EXERCISE =
Return the lines below word for word, leaving out the pictures.

SUPPLIED DATA =
%%
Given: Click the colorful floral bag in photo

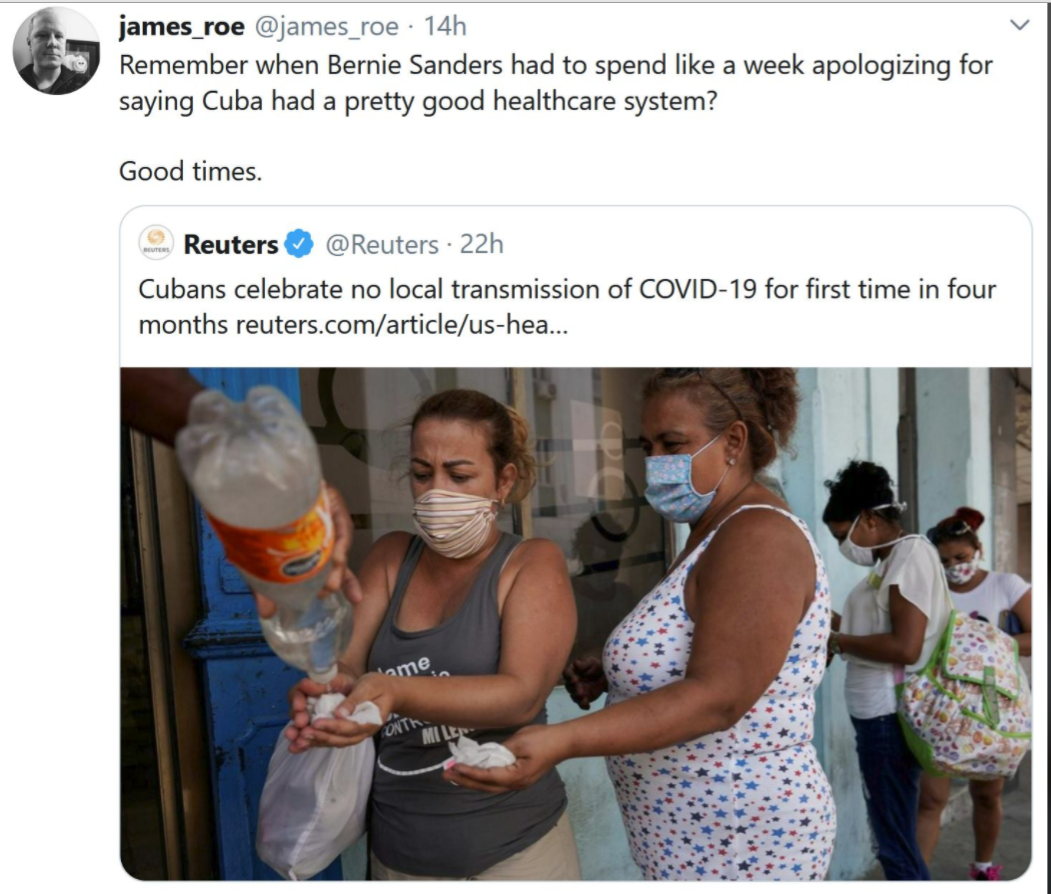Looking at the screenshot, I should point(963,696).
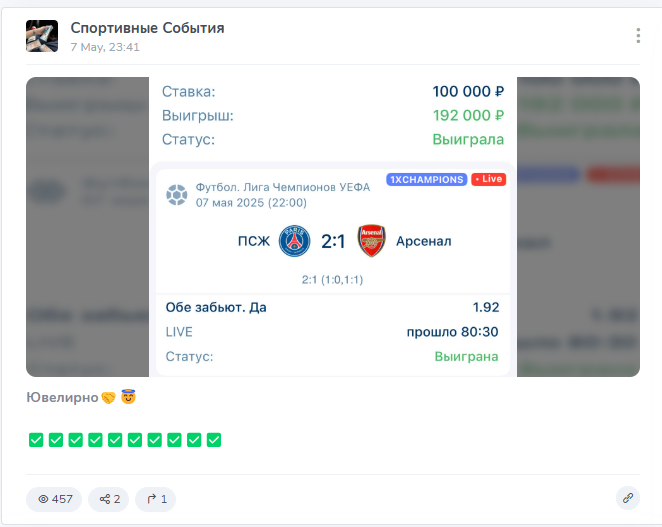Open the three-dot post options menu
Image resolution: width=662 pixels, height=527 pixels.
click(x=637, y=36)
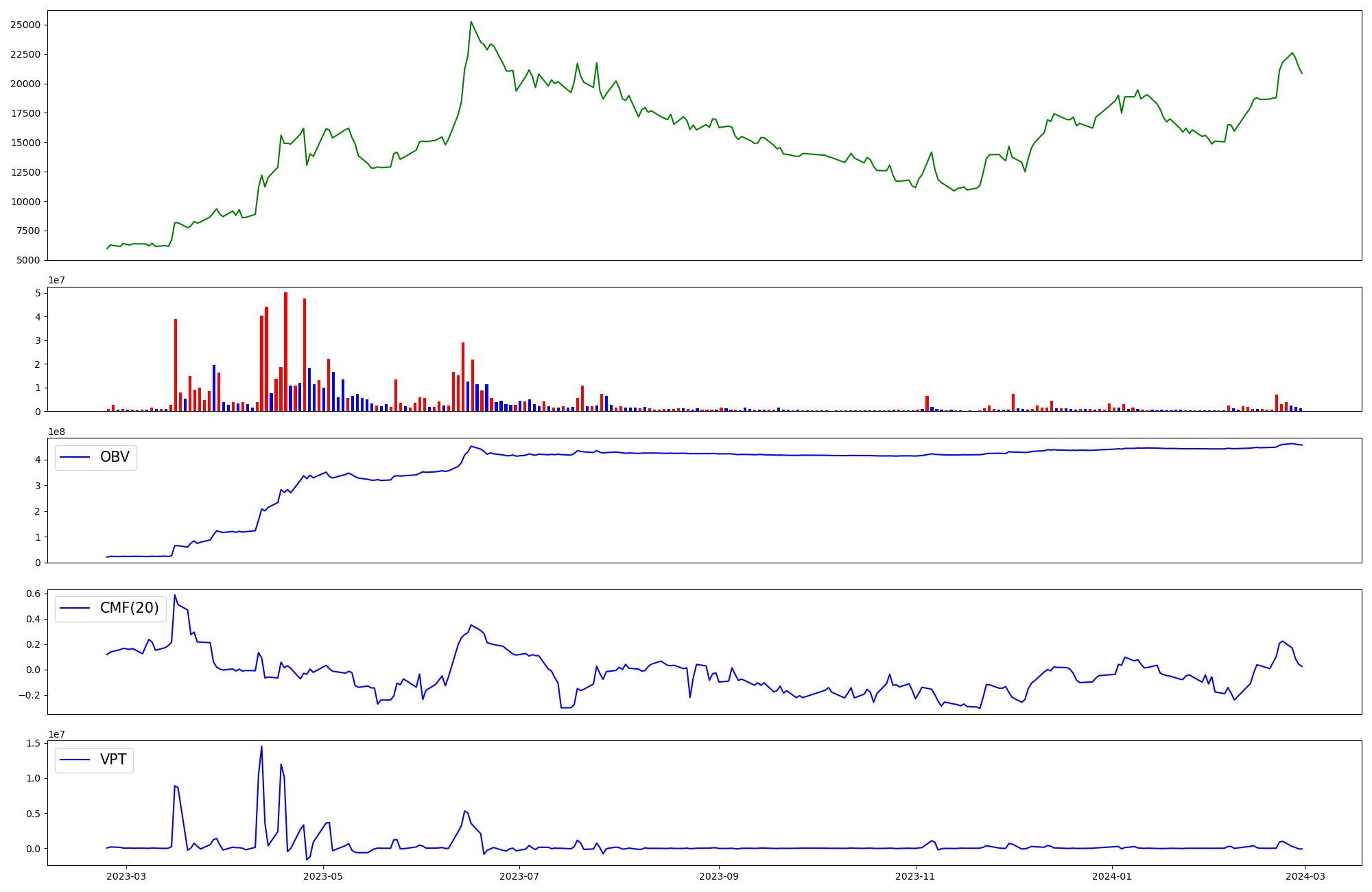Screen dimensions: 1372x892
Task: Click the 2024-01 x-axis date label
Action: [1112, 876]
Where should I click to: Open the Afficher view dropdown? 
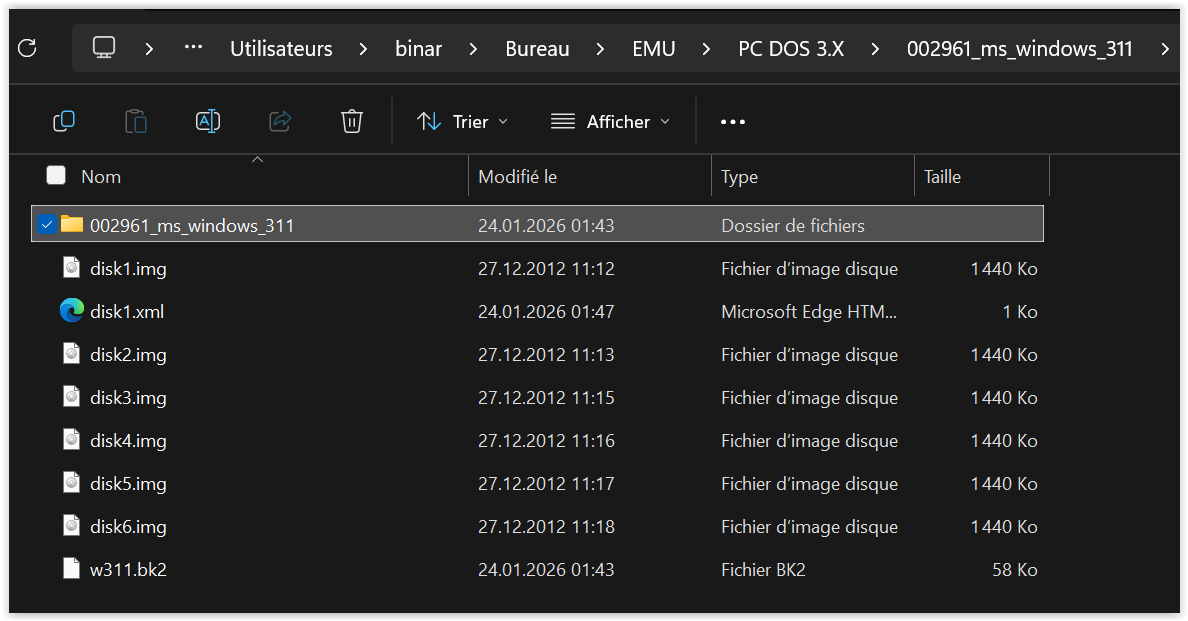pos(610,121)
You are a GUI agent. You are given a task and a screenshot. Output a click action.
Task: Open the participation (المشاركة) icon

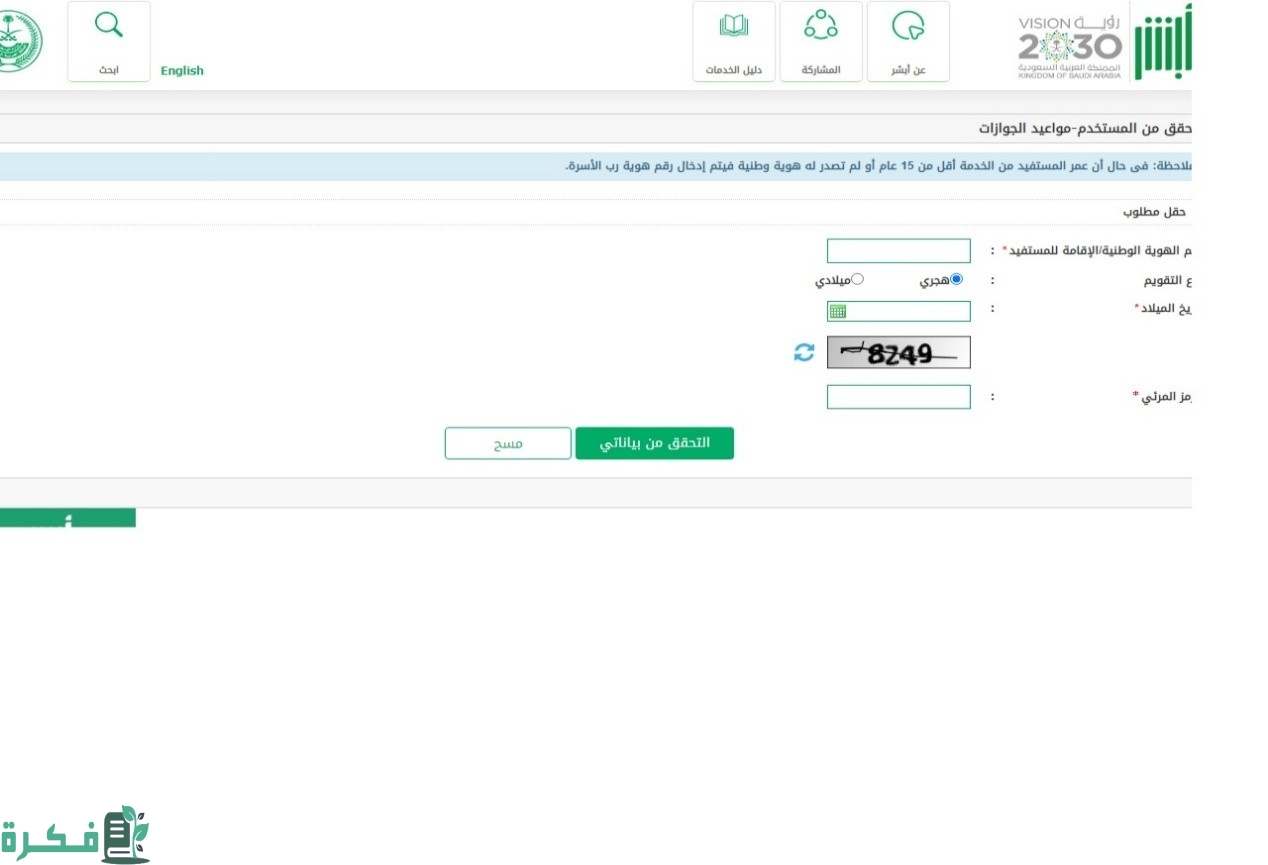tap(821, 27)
%%
RESPONSE TO THE EXERCISE =
Given: Click the colorful floral bag in photo

Looking at the screenshot, I should point(963,696).
Open the three-dot post options menu
Image resolution: width=662 pixels, height=527 pixels.
click(x=637, y=36)
Screen dimensions: 1372x892
Task: Click the 2024-01 x-axis date label
Action: [1112, 876]
Where should I click to: Open the Afficher view dropdown? 
pos(610,121)
You are a GUI agent. You are given a task and a screenshot. Output a click action.
Task: Open the participation (المشاركة) icon

tap(821, 27)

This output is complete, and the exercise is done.